National Tsing Hua University’s Jeng-Yi Tzeng is quoted in the article as being inspired by the Chinese saying, “No one would blame a polite person.” He wondered if this applied equally to “polite” computers.

So Tzeng wrote a couple of versions of the same computerized guessing game, and recruited nearly three hundred students to play one version or the other. The control group got a brusque version, and the test group, an apologetic one.

The game’s goal was to guess a Chinese saying, but annoyingly, the program often made users guess the same sayings again and again. It was also unhelpful in the clues it supplied during the guessing process. The control group received a typical set of error messages, but the test group saw messages such as, “We are sorry that the clues were not very helpful for you. Please try the next game.”

After half an hour’s play, users of both versions were equally disappointed with the game itself. But those who had played on the apologetic version were more likely to describe it as fun, and 60 per cent of them said the apologetic feedback made the game more enjoyable.

However, apologies made no difference to 25 per cent of them, and 12 per cent said they felt they were being manipulated. Tzeng will report his findings in a forthcoming edition of the International Journal of Human-Computer Studies.

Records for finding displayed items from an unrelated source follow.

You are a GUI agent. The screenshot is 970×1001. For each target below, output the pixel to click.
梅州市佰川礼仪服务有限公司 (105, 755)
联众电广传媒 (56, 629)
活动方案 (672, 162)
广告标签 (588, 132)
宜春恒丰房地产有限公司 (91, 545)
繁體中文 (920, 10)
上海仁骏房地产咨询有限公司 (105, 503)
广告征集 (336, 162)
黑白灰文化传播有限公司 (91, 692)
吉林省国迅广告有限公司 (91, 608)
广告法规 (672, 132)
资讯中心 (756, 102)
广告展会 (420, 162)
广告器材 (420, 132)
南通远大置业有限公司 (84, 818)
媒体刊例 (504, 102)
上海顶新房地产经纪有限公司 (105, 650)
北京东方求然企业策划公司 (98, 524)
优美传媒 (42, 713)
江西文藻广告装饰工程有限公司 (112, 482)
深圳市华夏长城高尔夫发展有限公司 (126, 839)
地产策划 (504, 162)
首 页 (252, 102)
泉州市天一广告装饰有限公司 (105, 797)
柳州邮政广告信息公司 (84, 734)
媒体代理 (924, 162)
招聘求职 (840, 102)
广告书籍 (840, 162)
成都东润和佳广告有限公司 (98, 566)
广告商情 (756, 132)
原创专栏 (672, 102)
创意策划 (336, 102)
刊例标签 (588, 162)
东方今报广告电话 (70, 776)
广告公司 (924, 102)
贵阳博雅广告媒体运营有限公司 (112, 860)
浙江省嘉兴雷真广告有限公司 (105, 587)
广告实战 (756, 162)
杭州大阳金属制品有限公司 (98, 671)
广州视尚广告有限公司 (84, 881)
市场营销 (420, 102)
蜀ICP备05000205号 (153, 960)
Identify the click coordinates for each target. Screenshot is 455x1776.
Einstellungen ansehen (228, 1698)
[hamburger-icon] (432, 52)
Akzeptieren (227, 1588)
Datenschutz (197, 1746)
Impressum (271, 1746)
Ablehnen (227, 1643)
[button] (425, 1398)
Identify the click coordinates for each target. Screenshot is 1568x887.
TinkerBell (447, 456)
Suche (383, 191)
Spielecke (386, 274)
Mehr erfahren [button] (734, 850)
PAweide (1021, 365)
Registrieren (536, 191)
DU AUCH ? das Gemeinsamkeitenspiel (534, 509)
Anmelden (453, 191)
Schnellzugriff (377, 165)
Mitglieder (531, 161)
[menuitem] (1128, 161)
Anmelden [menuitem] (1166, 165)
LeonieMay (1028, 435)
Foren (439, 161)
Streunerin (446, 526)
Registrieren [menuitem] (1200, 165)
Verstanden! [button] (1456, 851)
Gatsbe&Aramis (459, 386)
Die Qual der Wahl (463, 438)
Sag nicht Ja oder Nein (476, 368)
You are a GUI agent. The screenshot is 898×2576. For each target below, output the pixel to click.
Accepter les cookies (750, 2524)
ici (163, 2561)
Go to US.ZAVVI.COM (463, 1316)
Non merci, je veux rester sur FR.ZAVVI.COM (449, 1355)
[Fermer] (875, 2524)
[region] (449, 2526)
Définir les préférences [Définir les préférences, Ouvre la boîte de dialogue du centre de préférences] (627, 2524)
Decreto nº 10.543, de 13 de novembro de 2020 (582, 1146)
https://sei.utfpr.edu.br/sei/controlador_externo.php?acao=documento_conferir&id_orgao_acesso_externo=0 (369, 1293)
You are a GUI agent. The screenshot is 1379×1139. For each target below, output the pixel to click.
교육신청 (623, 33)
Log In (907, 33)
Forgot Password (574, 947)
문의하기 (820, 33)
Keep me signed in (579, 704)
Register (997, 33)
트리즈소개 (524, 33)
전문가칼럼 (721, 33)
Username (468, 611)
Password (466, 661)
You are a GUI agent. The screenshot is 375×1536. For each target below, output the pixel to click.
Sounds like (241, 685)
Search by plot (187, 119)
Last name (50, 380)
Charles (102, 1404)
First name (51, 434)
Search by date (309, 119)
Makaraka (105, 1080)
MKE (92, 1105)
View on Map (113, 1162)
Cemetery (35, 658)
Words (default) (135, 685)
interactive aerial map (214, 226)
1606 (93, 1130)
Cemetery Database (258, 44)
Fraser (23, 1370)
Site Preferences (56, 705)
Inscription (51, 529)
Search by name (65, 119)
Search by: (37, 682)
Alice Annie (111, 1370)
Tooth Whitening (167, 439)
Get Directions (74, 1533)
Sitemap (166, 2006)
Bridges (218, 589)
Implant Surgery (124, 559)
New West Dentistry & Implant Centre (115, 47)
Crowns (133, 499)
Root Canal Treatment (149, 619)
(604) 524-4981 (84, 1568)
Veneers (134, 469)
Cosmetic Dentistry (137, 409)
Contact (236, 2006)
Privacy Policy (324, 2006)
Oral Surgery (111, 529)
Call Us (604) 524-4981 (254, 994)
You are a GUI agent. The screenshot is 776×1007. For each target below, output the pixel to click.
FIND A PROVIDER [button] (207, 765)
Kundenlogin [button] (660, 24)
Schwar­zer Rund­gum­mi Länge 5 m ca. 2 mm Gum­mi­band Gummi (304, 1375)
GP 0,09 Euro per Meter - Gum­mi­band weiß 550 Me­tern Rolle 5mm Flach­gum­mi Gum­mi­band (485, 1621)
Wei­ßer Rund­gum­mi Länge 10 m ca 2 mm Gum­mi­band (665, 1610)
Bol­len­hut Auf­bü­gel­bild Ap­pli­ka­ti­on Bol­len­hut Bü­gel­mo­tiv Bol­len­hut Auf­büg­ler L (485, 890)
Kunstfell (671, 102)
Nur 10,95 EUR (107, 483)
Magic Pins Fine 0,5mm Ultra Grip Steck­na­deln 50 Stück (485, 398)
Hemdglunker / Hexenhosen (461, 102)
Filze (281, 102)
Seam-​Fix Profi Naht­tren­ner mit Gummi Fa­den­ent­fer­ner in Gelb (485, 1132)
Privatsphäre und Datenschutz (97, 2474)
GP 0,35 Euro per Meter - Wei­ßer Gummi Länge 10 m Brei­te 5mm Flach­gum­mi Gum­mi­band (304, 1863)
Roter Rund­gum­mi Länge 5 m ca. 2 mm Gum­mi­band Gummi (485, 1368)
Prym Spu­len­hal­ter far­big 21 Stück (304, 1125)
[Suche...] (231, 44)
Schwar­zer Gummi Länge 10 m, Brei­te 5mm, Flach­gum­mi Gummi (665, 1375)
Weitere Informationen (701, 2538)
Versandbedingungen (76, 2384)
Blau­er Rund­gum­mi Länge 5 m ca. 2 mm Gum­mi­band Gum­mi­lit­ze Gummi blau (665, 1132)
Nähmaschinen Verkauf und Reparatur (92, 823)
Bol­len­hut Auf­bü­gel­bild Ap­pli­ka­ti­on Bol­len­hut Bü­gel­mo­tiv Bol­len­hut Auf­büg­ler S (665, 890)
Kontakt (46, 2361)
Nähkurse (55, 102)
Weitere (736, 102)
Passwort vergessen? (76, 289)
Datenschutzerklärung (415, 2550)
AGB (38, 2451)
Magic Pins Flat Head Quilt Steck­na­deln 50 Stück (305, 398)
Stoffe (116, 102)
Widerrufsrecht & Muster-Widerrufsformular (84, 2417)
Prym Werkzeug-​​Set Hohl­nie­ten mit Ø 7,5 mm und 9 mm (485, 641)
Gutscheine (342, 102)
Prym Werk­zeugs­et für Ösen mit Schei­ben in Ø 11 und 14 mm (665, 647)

“It is what I expected,” comments Eric Horvitz, manager of Microsoft’s Adaptive Systems and Interaction Group. “Arrogant software rubs people up the wrong way just like an arrogant person would.”

The take-away: Take another look at the error messages you show your prospective and current customers. Although hyper-politeness can be as grating in certain cultures as bluntness, softening messages, and making more “human, ” can only serve to improve outcomes.